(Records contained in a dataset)
====

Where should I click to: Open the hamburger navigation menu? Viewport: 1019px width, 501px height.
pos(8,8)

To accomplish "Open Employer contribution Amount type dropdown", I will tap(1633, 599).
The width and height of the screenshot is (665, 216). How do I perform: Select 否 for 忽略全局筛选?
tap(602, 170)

====

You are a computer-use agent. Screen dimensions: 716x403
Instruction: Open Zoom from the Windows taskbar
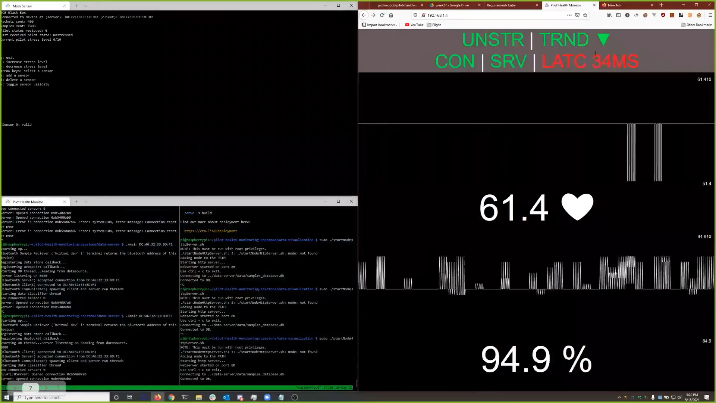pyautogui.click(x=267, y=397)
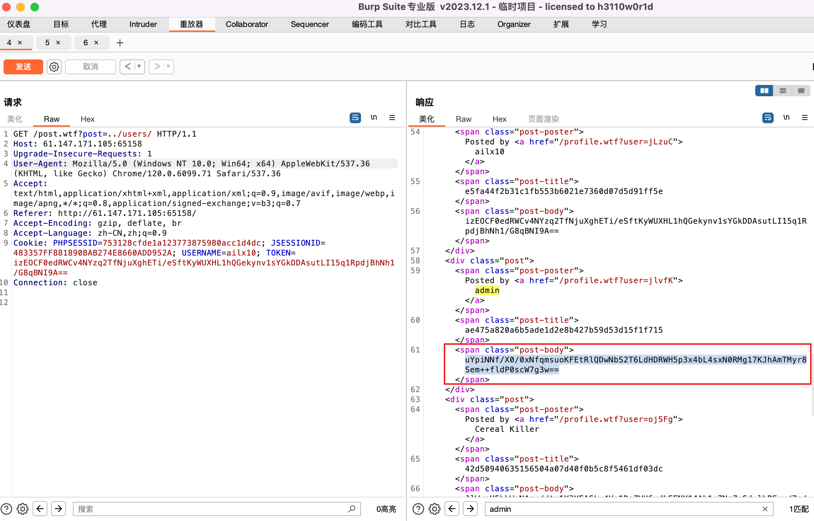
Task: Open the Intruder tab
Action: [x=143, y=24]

====

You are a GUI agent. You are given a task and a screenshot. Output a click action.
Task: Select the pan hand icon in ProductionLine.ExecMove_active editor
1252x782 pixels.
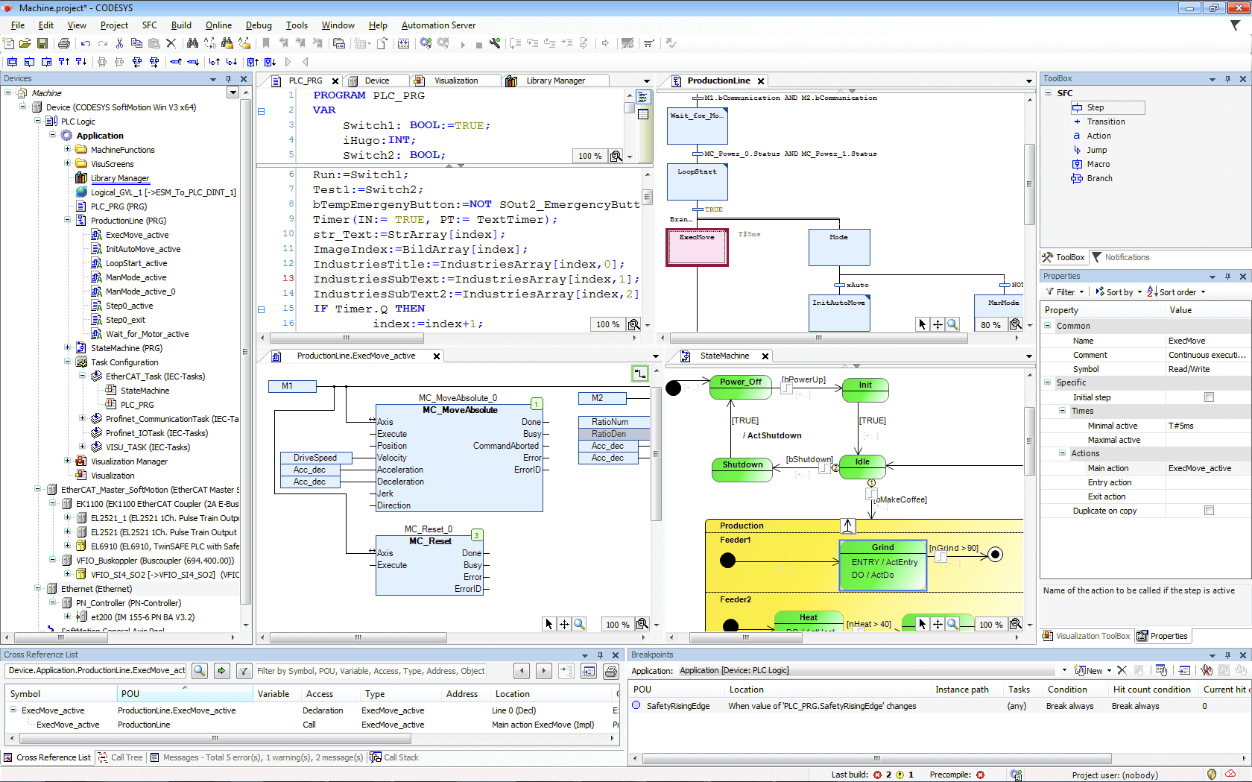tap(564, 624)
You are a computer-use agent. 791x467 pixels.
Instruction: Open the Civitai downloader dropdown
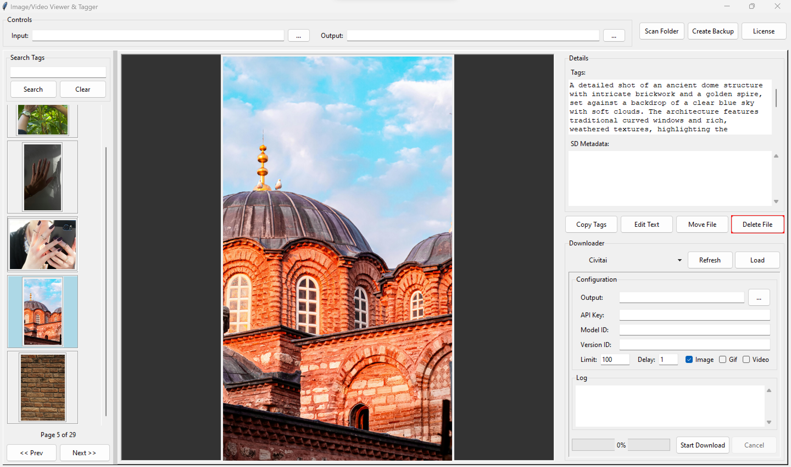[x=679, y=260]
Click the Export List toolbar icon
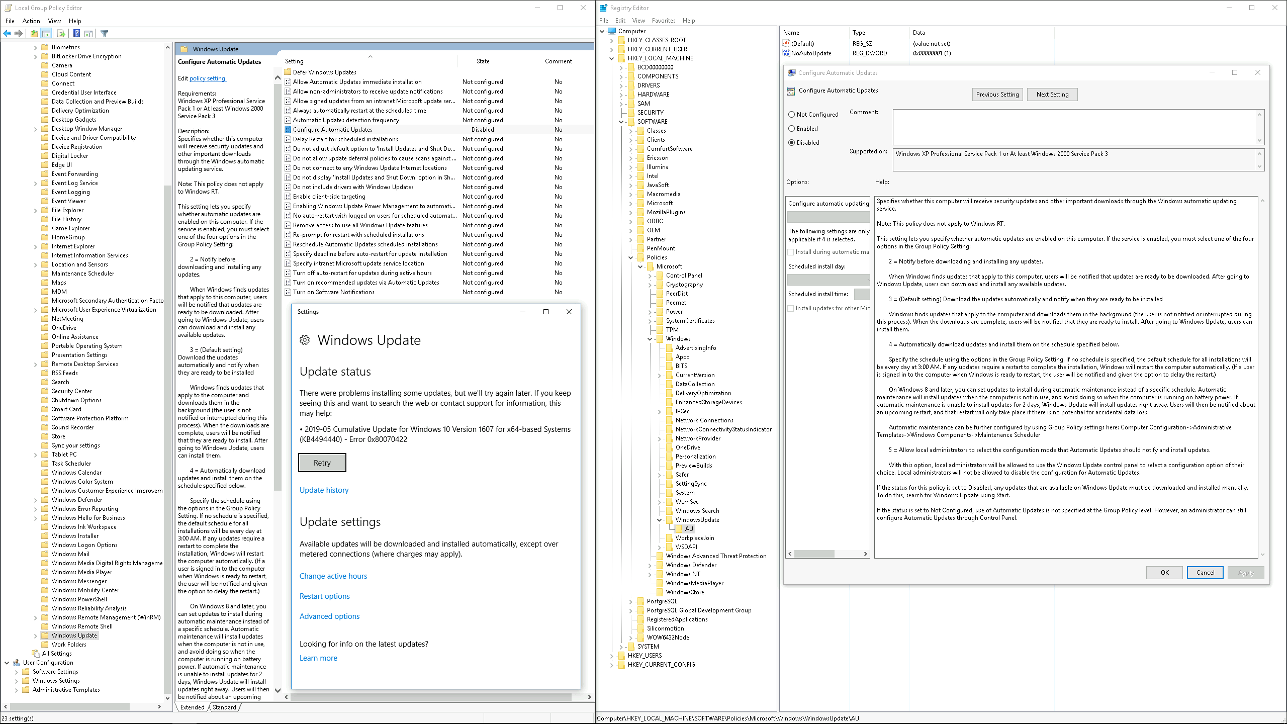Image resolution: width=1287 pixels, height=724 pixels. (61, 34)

====

# To do
When a line in the records above contains the word "agent", copy it.

# Output below
You are a computer-use agent. Screen dimensions: 716x403
You are a GUI agent. You are given a task and a screenshot. Output a click action.
You are a computer-use agent. 791x467 pixels.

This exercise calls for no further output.